*Studietekst*.
De man drijft een onderneming in de vorm van een eenmanszaak handelend onder de naam ‘ [eenmanszaak] ’.
Het hof vat de stellingen van de man als volgt samen: er is sprake van structureel inkomensverlies vanwege lichamelijke klachten, uitbreiding van de zorg- en opvoedingstaken en teruglopende opdrachten. De draagkracht van de moet worden beoordeeld aan de hand van zijn inkomen in de jaren 2016, 2017 en 2018.
Het hof is van oordeel dat de man zijn stellingen niet, althans onvoldoende heeft onderbouwd, hetgeen, gelet op de gemotiveerde betwisting door de vrouw, wel op zijn weg had gelegen. Het hof overweegt daartoe als volgt.
Op de man rust een zwaarwegende onderhoudsverplichting jegens zijn minderjarige kinderen. Het hof volgt de man niet in zijn stelling dat zijn draagkracht beoordeeld dient te worden aan de hand van zijn inkomensgegevens van 2016, 2017 en 2018. De bijdrage van de man in de kosten van de kinderen wordt met ingang van 19 februari 2019 voor de toekomst vastgesteld. Weliswaar kan het verleden, waar het een onderneming betreft, aanwijzingen bevatten voor de bepaling van de draagkracht, doch niet zozeer de inkomenspositie van de man in het verleden, veeleer de huidige en de toekomstige financiële situatie van de man is van belang voor de bepaling van zijn draagkracht. Het hof constateert dat de man weliswaar een balans en winst- en verliesrekening 2017 en een overzicht van de omzet in 2018 heeft overgelegd (waarop overigens een nadere toelichting ontbreekt), alsmede de aangiftes Inkomstenbelasting 2015, 2016, 2017 en 2018, maar niet de aanslagen Inkomstenbelasting 2015, 2016 en 2017 (die in redelijkheid wel beschikbaar kunnen zijn) en met name heeft de man geen, althans onvoldoende inzicht gegeven in zijn financiële situatie met ingang van 19 februari 2019. Jaarstukken 2019 van de onderneming ontbreken, evenals halfjaarcijfers van de eerste helft 2020, de prognose 2020 voor de rest van het jaar en de prognose 2021. De man heeft verder niet, althans niet voldoende met verificatoire gegevens, onderbouwd dat hij zodanige lichamelijke klachten heeft dat hij niet meer in staat is het inkomen dat hij in voorgaande jaren genoot te blijven genereren (het betreft in ieder geval een inkomen van gemiddeld € 25.000,- per jaar, zoals de vrouw onweersproken heeft gesteld). Recente medische gegevens ontbreken en ook bijvoorbeeld de visie van een arbeidsdeskundige heeft de man niet overgelegd. De vrouw heeft verder gemotiveerd gesteld dat de toegenomen zorg voor de kinderen, die schoolgaand zijn en die gebruik maken van de BSO, er niet aan in de weg staat dat de man zijn oude inkomen kan blijven genereren. Dat opdrachten zijn teruggelopen en welke oorzaken daaraan ten grondslag liggen heeft de man niet, althans niet voldoende onderbouwd, hetgeen, gelet op de gemotiveerde betwisting door de vrouw wel op zijn weg had gelegen.

*Aangeleverde gegevens*.
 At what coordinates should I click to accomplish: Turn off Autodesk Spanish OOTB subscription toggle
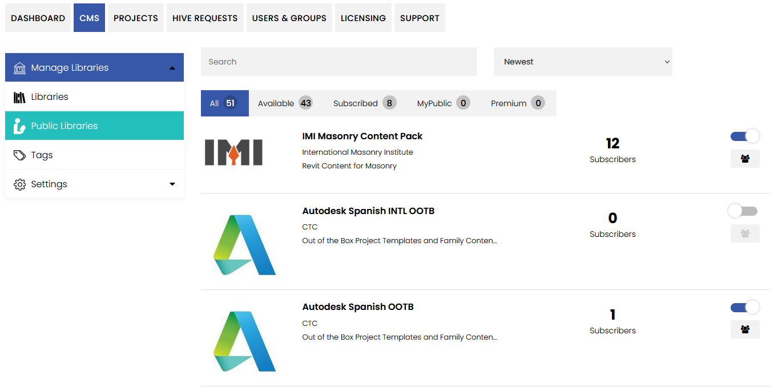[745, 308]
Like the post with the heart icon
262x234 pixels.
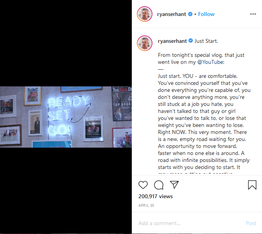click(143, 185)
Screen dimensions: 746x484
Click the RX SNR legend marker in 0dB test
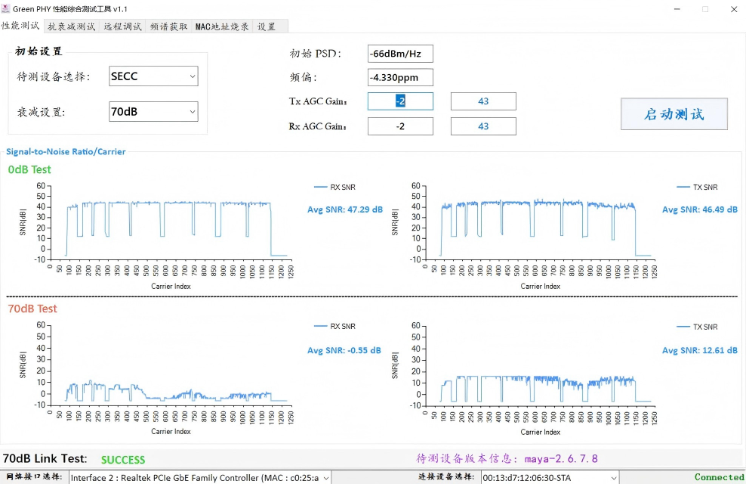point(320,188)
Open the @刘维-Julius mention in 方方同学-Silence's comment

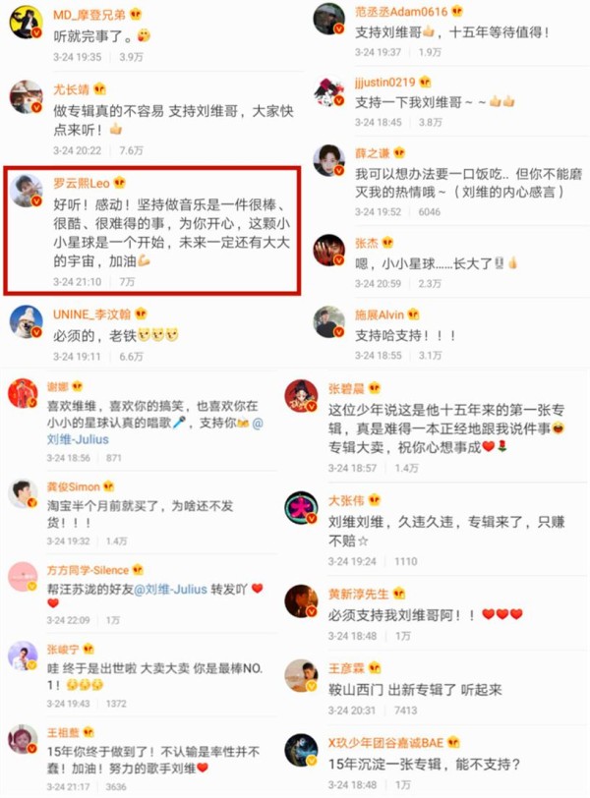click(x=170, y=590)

---

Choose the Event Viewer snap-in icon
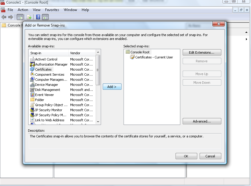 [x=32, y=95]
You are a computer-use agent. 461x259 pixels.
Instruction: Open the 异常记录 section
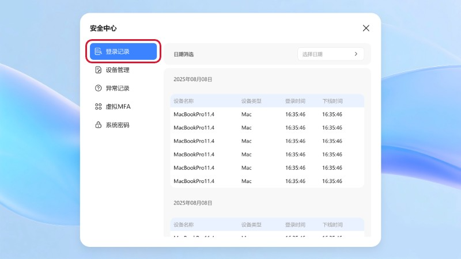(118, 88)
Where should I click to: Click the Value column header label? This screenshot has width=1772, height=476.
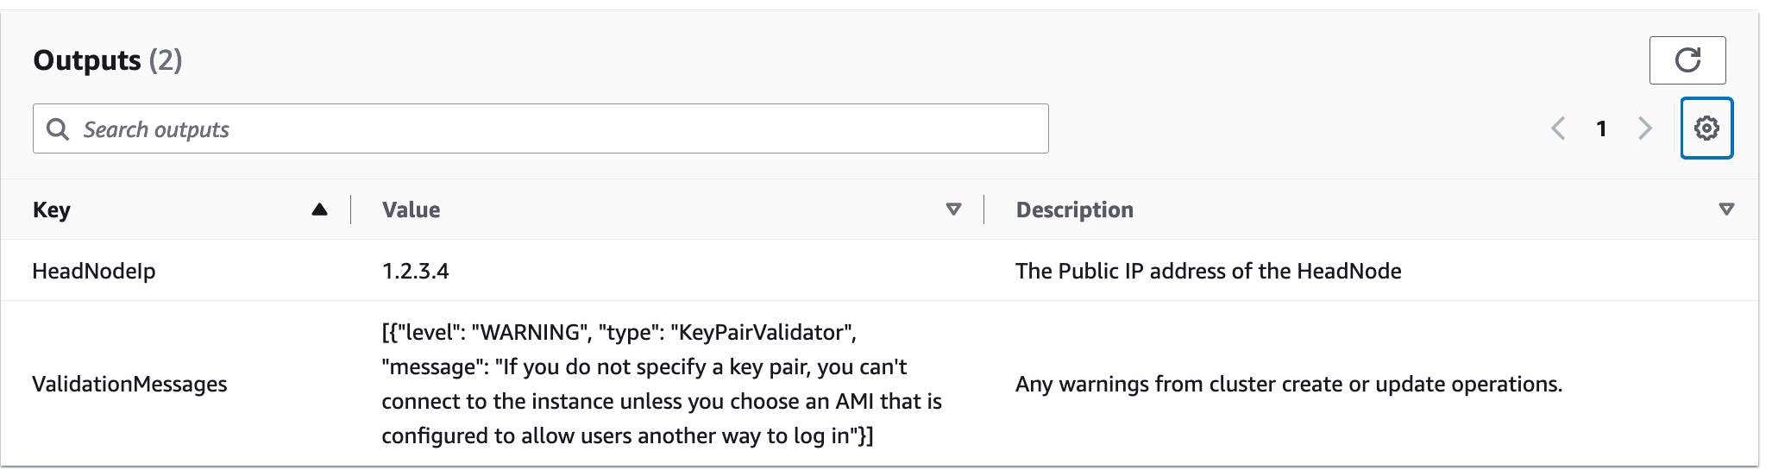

*Werkopdracht*. Citeer woordelijk het deel van de studietekst dat opent met de woorden "Het hof is van" en sluit met "daartoe als volgt.". Ga hierbij uitsluitend uit van de studietekst.

*Oplossing*.
Het hof is van oordeel dat de man zijn stellingen niet, althans onvoldoende heeft onderbouwd, hetgeen, gelet op de gemotiveerde betwisting door de vrouw, wel op zijn weg had gelegen. Het hof overweegt daartoe als volgt.